Ultrasound Biomicroscopy
Uterine artery blood flow velocity was assessed on one occasion at Day 17.5 of gestation. Before the procedure, mice were anesthetized with isoflurane (3%) in air. Maternal heart rate, respiratory rate, and rectal temperature were continuously monitored, and anesthetic concentration was adjusted (∼0.5%–1.5%) to maintain a constant maternal heart rate of 550 ± 50 bpm and a respiratory rate of 120 ± 20 cpm. Heating was adjusted to maintain rectal temperature between 36° and 38°C. Hair was removed from the abdomen by shaving, followed by a chemical hair remover. Prewarmed gel was used as an ultrasound-coupling medium. Mice were then imaged transcutaneously using an ultrasound biomicroscope (model Vevo 770; VisualSonics, Toronto, ON, Canada) and a 30-MHz transducer operating at 100 frames/sec, as previously described [22]. In Doppler mode, the high-pass filter was set at 6 Hz, and the pulse repetition frequency was set between 4 and 48 kHz. A 0.2- to 0.5-mm pulsed Doppler gate was used, and the angle between the Doppler beam and the vessel was <30°. Images were recorded for offline analysis. Doppler waveforms were obtained in both uterine arteries near the lateral-inferior margin of the uterocervical junction close to the iliac artery on each side. Peak systolic velocity (PSV) and end diastolic velocity (EDV) were measured from at least 3 consecutive cardiac cycles that were not affected by motion caused by maternal breathing, and the results were averaged. Left-to-right uterine artery PSV Pearson correlation was 0.96 (95% confidence interval [CI], 0.91%–0.99%, P < 0.001). The resistance index, calculated using the equation (PSV − EDV)/PSV, was obtained when EDV was >0 to quantify the pulsatility of arterial blood velocity waveforms.
Fetal and Placental Measurements
Mice were culled on GD 18.5, and pups and placentas were dissected. Pups from the right uterine horn were blotted dry and weighed, and fetal crown-to-rump length and abdominal circumference were determined. The gross anatomy of the pups was also examined. Placentas were blotted dry and weighed and then dried at 40°C, and dry weight was recorded. Placentas and the main uterine artery from the left horn were collected and snap frozen in OCT and stored at −80°C until processed for detection of reactive oxygen species (ROS). Uterine arteries from the right horn were dissected clean all of the fat and connective tissue in cold physiological salt solution and mounted in a wire myograph for assessment of vascular function.
Ex Vivo Vascular Function
Four uterine artery segments were mounted in a wire myograph (catalog no. 610M; Danish Myo Technology, Aarhus, Denmark) using 25-μm tungsten wire and warmed to 37°C for 20 min before they were normalized according to standard procedures. Vessels were then activated with phenylephrine (PE; μmol/L) twice, with a 15-min wash between activation periods. Methacholine (MCh; 10 μmol/L) was added at the end of the second PE-induced contraction to determine the integrity of the endothelium.

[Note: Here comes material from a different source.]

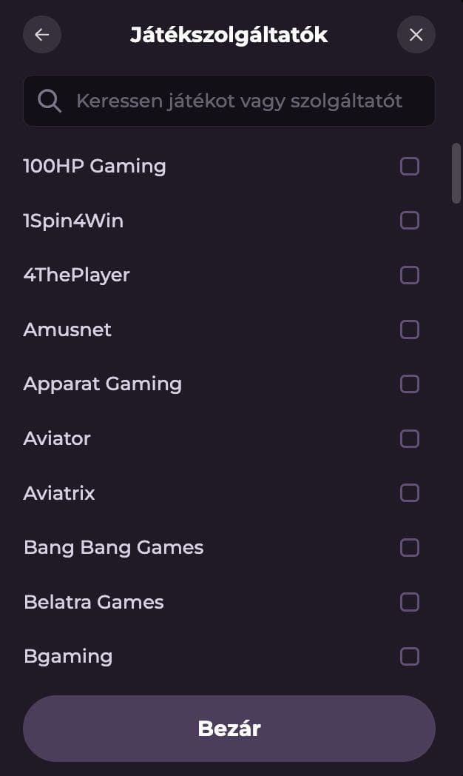
Task: Type in the Keressen játékot search field
Action: [x=240, y=101]
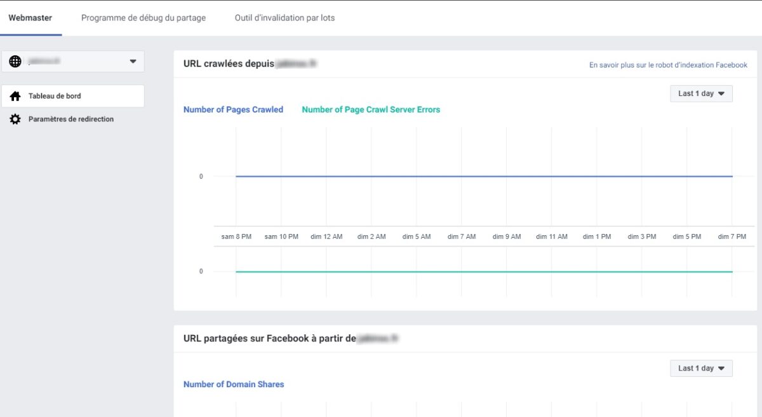762x417 pixels.
Task: Switch to the Webmaster tab
Action: (30, 18)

A PE dose-response curve (0.1 nmol/L to 10 μmol/L in nine steps) was performed, followed by careful washing. The vessels were then preconstricted with PE (at the effective concentration 80 (EC80) calculated after the PE dose-response curve), and the endothelium-dependent relaxation response was tested by a cumulative dose-response curve to MCh (0.1 nmol/L to 10 μmol/L in nine steps). Finally, a dose curve was determined in response to sodium nitroprusside (SNP; 0.1 nmol/L to 10 μmol/L in eight steps) to validate endothelium-independent NO-mediated smooth muscle relaxation. All chemicals were obtained from Sigma (St. Louis, MO).
Detection of Superoxide and Nitrotyrosine
Cryosections of placentas and uterine arteries were taken (20 μm), and dihydroethidium (DHE) was used to assess for the presence of superoxide as described previously [23]. Immunohistochemistry assay was used to detect nitrotyrosine, the footprint of peroxynitrite, in 8-μm cryosections of placenta and uterine arteries. Sections were incubated at room temperature for 1 h with an anti-nitrotyrosine antibody (1:125 dilution; Millipore). This was followed by a 1-h incubation with a goat anti-rabbit secondary antibody (1:250 dilution; AlexaFluor). Sections were then counterstained with .4′,6-diamidino-2-phenylindole (DAPI).

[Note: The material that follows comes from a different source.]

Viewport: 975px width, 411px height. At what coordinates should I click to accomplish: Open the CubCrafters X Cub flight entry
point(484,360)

Images were then obtained with fluorescence microscopy (Olympus model IX 81) using the CY3 filter. Images were analyzed using Adobe Photoshop to determine mean fluorescence intensity/pixel. Four sections of each uterine artery and four sections of one associated placenta per animal were used, and mean values were determined.
Placental System A Amino Acid Transport
Placental System A amino acid transport was measured in vivo, using the method described by Constancia et al. [24], by determining unidirectional maternofetal transfer of 14C-labeled α-methylaminoisobutyric acid ([14C]MeAIB). Mice were anesthetized with fentanyl/fluanisone and midazolam solutions in water (1:1:2 water; i.p.). A cannula was inserted into the tail vein (using a 25-G needle attached to 0.58-mm inside diameter tubing), and a bolus dose of [14C]MeAIB, a nonmetabolizable amino acid, was delivered (100 μl, activity of 3.5 μCi). A maternal blood sample was taken by terminal cardiac puncture at 2 min postdose. Fetuses and their corresponding placentas were dissected and then placed in liquid scintillation medium (Biosol; National Diagnostics, Humberside, U.K.) overnight at 55°C until dissolved. Scintillation fluid was then added, and samples were counted on a β scintillation counter. Counts from each fetus were then compared to counts within maternal plasma, and maternofetal clearance per gram of placenta (Kmf) was calculated as described previously [25].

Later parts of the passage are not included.